Which lines of the entries contain the string "link"? Copy each of them.

Stored data:
-=-=-=-=-

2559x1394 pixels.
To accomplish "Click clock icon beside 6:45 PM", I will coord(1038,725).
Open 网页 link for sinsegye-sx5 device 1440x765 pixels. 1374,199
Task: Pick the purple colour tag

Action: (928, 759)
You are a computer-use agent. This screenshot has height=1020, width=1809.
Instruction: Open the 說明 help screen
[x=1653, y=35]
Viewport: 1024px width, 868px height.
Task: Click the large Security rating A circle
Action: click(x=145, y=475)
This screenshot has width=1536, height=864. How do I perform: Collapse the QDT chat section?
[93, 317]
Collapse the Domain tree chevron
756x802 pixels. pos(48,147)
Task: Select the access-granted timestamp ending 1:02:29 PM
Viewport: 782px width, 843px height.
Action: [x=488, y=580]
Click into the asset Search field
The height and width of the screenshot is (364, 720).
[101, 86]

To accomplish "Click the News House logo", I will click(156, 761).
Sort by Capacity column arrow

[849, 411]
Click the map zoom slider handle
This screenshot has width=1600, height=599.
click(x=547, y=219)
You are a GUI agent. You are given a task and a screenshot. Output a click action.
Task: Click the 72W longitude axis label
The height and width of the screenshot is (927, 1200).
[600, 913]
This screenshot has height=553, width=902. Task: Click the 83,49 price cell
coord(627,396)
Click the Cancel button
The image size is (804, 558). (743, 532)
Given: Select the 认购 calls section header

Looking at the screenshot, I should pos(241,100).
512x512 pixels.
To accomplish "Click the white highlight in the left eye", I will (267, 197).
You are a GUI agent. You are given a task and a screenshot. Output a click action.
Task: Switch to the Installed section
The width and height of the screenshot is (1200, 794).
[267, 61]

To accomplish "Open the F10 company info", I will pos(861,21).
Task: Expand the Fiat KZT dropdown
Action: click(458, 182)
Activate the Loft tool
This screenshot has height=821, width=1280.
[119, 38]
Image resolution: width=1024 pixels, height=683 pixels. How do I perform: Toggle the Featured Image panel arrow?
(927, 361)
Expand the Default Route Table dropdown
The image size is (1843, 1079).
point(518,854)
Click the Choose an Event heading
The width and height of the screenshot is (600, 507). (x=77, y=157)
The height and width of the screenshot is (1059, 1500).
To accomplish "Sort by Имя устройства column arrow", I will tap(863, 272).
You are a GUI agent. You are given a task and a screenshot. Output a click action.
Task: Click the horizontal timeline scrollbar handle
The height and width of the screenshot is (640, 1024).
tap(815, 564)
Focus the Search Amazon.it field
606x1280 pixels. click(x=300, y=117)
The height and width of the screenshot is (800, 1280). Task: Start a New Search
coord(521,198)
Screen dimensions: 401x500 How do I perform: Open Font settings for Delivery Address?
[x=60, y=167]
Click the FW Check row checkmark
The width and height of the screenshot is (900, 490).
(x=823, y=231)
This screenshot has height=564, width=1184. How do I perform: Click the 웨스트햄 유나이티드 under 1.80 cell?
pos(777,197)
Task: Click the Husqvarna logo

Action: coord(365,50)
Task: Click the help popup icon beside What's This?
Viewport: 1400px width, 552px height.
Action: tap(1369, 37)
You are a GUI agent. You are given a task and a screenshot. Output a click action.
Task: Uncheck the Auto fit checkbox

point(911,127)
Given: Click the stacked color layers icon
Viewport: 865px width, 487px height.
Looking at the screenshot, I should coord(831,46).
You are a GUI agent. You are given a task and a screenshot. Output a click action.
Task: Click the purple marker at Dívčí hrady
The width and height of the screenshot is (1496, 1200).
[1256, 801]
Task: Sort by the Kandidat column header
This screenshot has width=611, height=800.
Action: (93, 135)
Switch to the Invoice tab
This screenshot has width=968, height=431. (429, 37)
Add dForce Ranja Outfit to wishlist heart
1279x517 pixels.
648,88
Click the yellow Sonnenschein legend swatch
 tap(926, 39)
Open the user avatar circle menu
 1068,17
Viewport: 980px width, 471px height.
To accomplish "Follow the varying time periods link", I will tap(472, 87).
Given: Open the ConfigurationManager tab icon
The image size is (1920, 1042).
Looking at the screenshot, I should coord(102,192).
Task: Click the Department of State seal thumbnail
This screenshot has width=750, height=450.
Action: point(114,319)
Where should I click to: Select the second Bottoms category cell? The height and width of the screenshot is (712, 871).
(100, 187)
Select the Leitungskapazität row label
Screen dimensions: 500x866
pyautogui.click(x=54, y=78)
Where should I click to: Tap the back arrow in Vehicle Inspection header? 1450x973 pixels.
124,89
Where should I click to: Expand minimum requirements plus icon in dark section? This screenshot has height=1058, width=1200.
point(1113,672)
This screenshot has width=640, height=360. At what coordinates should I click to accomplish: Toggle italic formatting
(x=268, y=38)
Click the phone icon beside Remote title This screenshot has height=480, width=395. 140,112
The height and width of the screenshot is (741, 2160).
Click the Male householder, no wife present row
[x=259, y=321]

-=-=-=-=-

Response box:
Open 网页 link for sinsegye-sx5 device 1440x765 pixels. 1374,199
To accomplish "Follow the varying time periods link", I will tap(472, 87).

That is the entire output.